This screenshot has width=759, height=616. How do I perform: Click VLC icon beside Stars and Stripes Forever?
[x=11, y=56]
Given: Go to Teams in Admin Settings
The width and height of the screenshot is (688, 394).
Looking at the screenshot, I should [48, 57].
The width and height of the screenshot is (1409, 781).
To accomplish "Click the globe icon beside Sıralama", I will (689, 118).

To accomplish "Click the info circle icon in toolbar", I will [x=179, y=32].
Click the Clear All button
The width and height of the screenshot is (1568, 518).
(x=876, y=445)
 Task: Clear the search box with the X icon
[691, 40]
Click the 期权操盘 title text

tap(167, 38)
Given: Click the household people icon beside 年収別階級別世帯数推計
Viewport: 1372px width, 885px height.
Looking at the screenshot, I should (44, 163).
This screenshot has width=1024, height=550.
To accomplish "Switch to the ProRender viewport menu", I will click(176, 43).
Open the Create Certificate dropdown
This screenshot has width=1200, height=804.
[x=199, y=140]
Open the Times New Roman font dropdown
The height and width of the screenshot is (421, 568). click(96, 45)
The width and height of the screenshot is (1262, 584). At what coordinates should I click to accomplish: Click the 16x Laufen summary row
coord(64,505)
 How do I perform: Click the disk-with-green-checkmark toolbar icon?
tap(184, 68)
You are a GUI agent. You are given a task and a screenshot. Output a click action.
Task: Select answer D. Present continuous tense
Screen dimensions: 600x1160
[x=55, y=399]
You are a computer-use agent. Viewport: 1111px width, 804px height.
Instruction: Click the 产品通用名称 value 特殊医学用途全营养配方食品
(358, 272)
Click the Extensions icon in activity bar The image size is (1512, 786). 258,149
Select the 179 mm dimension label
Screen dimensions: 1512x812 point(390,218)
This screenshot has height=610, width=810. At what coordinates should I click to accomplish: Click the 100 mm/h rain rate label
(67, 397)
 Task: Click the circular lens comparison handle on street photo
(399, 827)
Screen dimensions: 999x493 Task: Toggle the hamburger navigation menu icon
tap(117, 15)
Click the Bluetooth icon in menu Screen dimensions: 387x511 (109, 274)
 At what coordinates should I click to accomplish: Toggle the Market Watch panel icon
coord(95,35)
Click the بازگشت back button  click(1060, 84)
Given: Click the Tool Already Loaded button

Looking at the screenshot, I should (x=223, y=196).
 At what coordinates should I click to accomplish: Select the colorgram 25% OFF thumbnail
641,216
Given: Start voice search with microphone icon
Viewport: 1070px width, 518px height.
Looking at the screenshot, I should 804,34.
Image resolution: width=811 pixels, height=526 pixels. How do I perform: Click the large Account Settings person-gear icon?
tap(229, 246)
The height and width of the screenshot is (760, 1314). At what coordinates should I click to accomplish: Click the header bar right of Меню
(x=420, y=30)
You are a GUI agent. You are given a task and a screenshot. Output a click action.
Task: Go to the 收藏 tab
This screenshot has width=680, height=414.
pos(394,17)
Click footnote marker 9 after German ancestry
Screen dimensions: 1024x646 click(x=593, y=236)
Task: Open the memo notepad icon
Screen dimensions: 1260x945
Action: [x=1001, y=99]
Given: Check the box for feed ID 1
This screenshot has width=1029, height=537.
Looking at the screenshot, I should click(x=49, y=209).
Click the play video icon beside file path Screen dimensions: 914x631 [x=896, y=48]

Aim of the exercise:
Reproduce exactly the line that contains "Click the بازگشت" together with each line after it to the end of the entries; include no other lines.

Answer for this exercise:
Click the بازگشت back button  click(1060, 84)
Given: Click the Tool Already Loaded button

Looking at the screenshot, I should (x=223, y=196).
 At what coordinates should I click to accomplish: Select the colorgram 25% OFF thumbnail
641,216
Given: Start voice search with microphone icon
Viewport: 1070px width, 518px height.
Looking at the screenshot, I should 804,34.
Image resolution: width=811 pixels, height=526 pixels. How do I perform: Click the large Account Settings person-gear icon?
tap(229, 246)
The height and width of the screenshot is (760, 1314). At what coordinates should I click to accomplish: Click the header bar right of Меню
(x=420, y=30)
You are a GUI agent. You are given a task and a screenshot. Output a click action.
Task: Go to the 收藏 tab
This screenshot has width=680, height=414.
pos(394,17)
Click footnote marker 9 after German ancestry
Screen dimensions: 1024x646 click(x=593, y=236)
Task: Open the memo notepad icon
Screen dimensions: 1260x945
Action: [x=1001, y=99]
Given: Check the box for feed ID 1
This screenshot has width=1029, height=537.
Looking at the screenshot, I should click(x=49, y=209).
Click the play video icon beside file path Screen dimensions: 914x631 [x=896, y=48]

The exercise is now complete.